Gilles
de Rais
Was
Vlad Tepes und Elisabeth
Báthory für den osteuropäischen Raum waren,
ist dieser blutrünstige bretonische Edelmann für Frankreich:
nämlich der klassische Unhold, der Blaubart, jene alte französische
Märchenfigur, die in de Rais Gestalt annahm, der historische
Prototyp für einen Vampir vom Schlage eines Dracula.
De
Rais lebte im fünfzehnten Jahrhundert, genauer von 1404
bis 1440, und war somit sogar Zeitgenosse von Vlad Tepes,
starb allerdings noch vor dessen Schandtaten, denn Tepes war
1440 ja erst neun Jahre alt. Gilles wurde als Sohn des Barons
von Rais geboren, seine Familie war das einflussreichste und
vermögendste Geschlecht der damaligen Bretagne.
Bereits
im Alter von nur 21 Jahren war er eine hoch angesehene Größe
im Hofstaat des französischen Königs Karl VII.,
schließlich befand man sich mitten im hundertjährigen
Krieg gegen England, das große Teile Frankreichs besetzt
hielt. Der junge Baron stellte auf eigene Kosten ein Heer
auf, welches unter seiner Anführung die Städte Anjou
und Maine gegen die britischen Invasoren erfolgreich verteidigten.
Er kämpfte dabei Seite an Seite mit der berühmten
Jeanne d'Arc, der Jungfrau von Orleans, und tat sich fortan
als strahlender Held nahezu aller folgenden Schlachten hervor.
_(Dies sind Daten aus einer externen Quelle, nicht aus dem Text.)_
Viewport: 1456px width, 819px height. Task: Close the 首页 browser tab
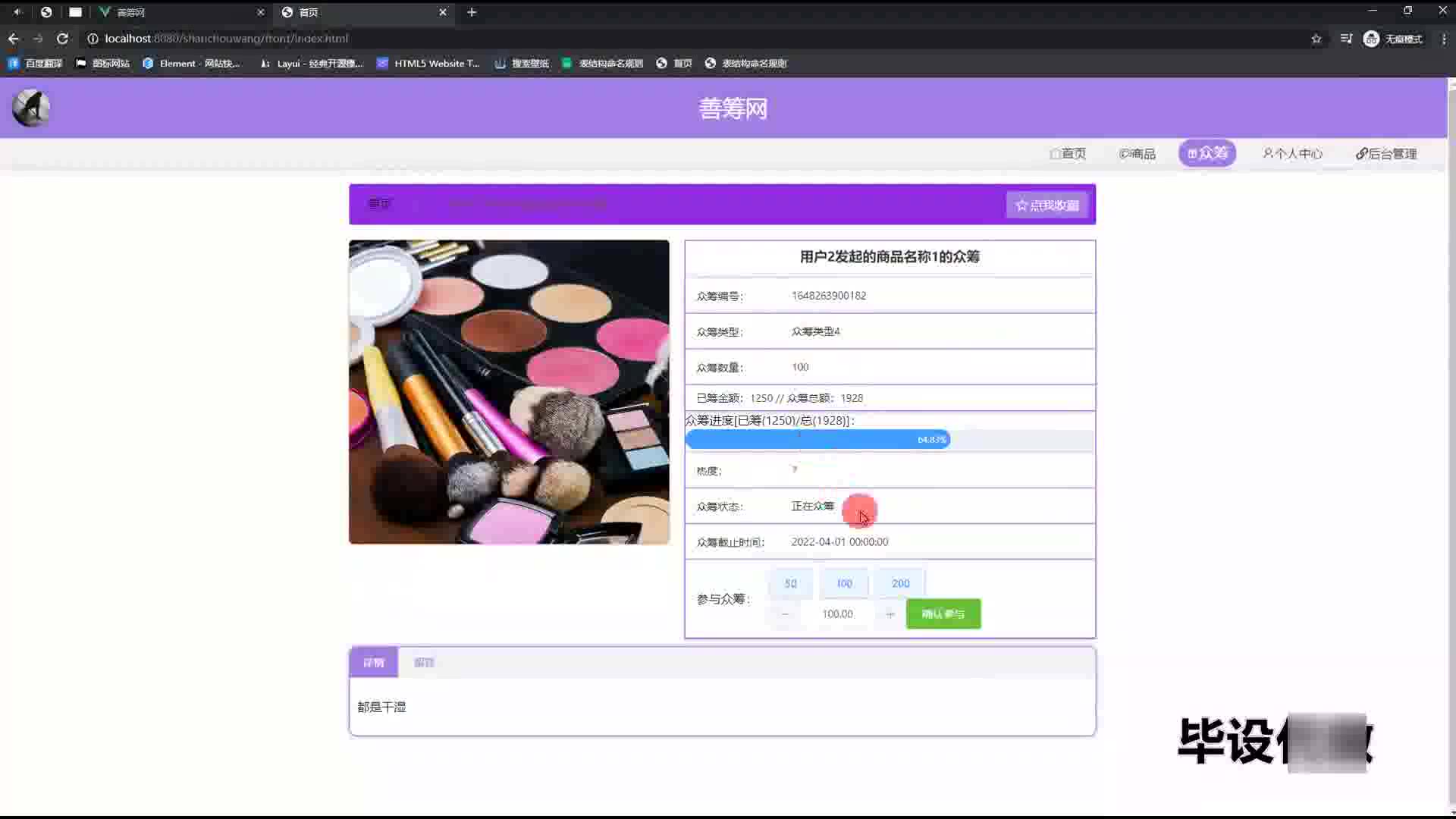click(x=443, y=12)
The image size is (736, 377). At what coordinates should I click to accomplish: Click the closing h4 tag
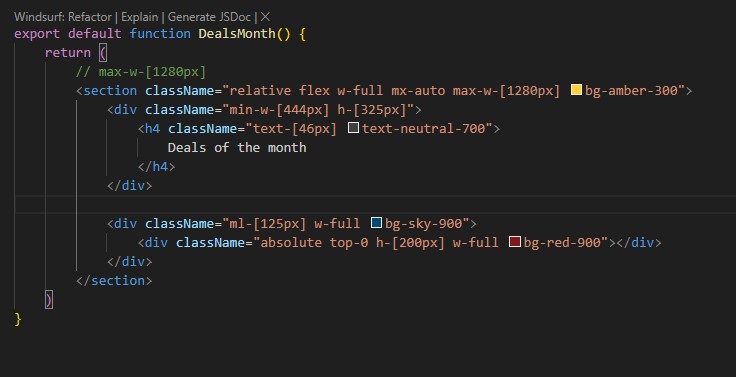(156, 167)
Ruhm und großes Ansehen wurden ihm zuteil, der König
verlieh ihm den Titel "Marshall von Frankreich".
Ab
ca. 1430 sollte sich das Blatt wenden. Seine Kampfgefährtin
Jeanne d'Arc fiel in die Gefangenschaft. Zwar versuchte sich
de Rais bei König Karl für sie zu verwenden, doch
der undankbare Monarch hatte bereits andere Pläne geschmiedet
und wies de Rais ab. 1431 kommt es zur spektakulären
Verbrennung der Jeanne d'Arc.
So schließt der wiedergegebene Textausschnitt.